[Stored data]
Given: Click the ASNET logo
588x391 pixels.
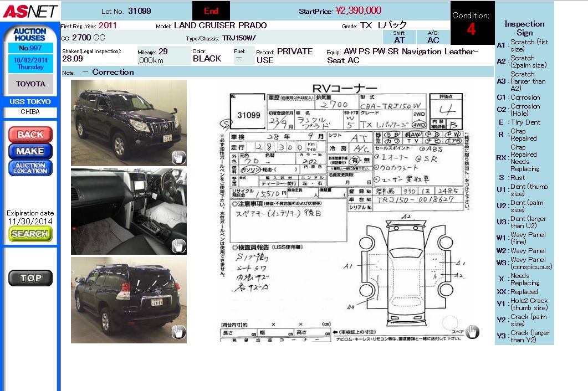Looking at the screenshot, I should tap(29, 11).
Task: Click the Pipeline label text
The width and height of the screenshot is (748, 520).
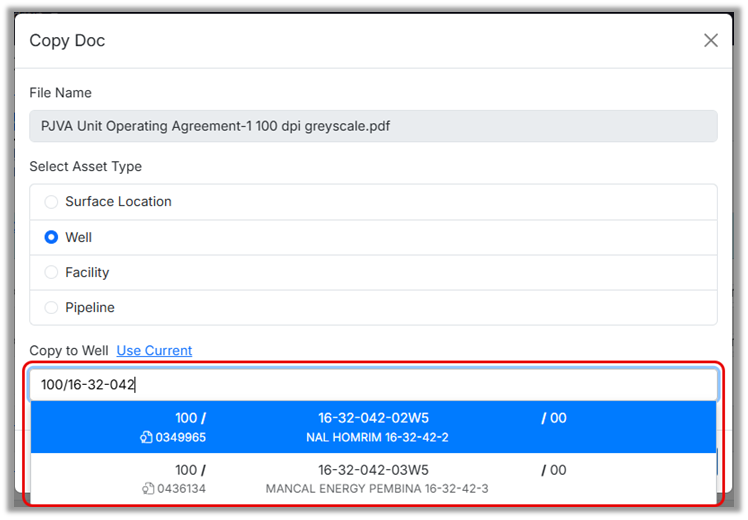Action: (x=90, y=308)
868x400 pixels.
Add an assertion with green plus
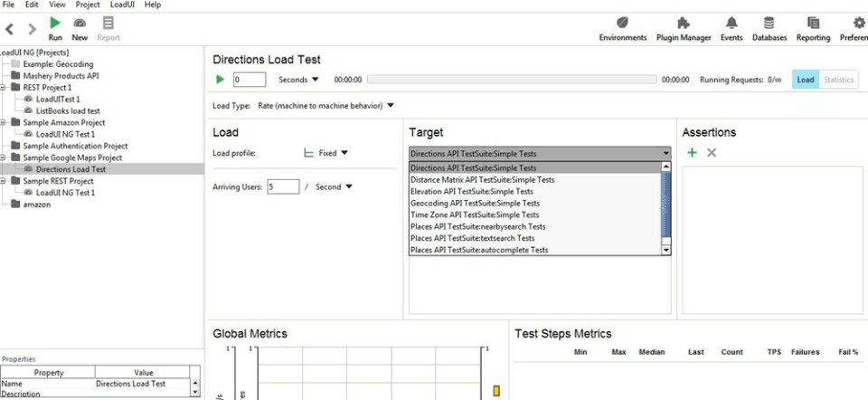(692, 154)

* **What this task involves**
Nothing but the lines from the line holding "868x400 pixels." through the last line of the entries above is to be reproduced, exactly and without pictures.

* **Solution to this task**
868x400 pixels.
Add an assertion with green plus
(692, 154)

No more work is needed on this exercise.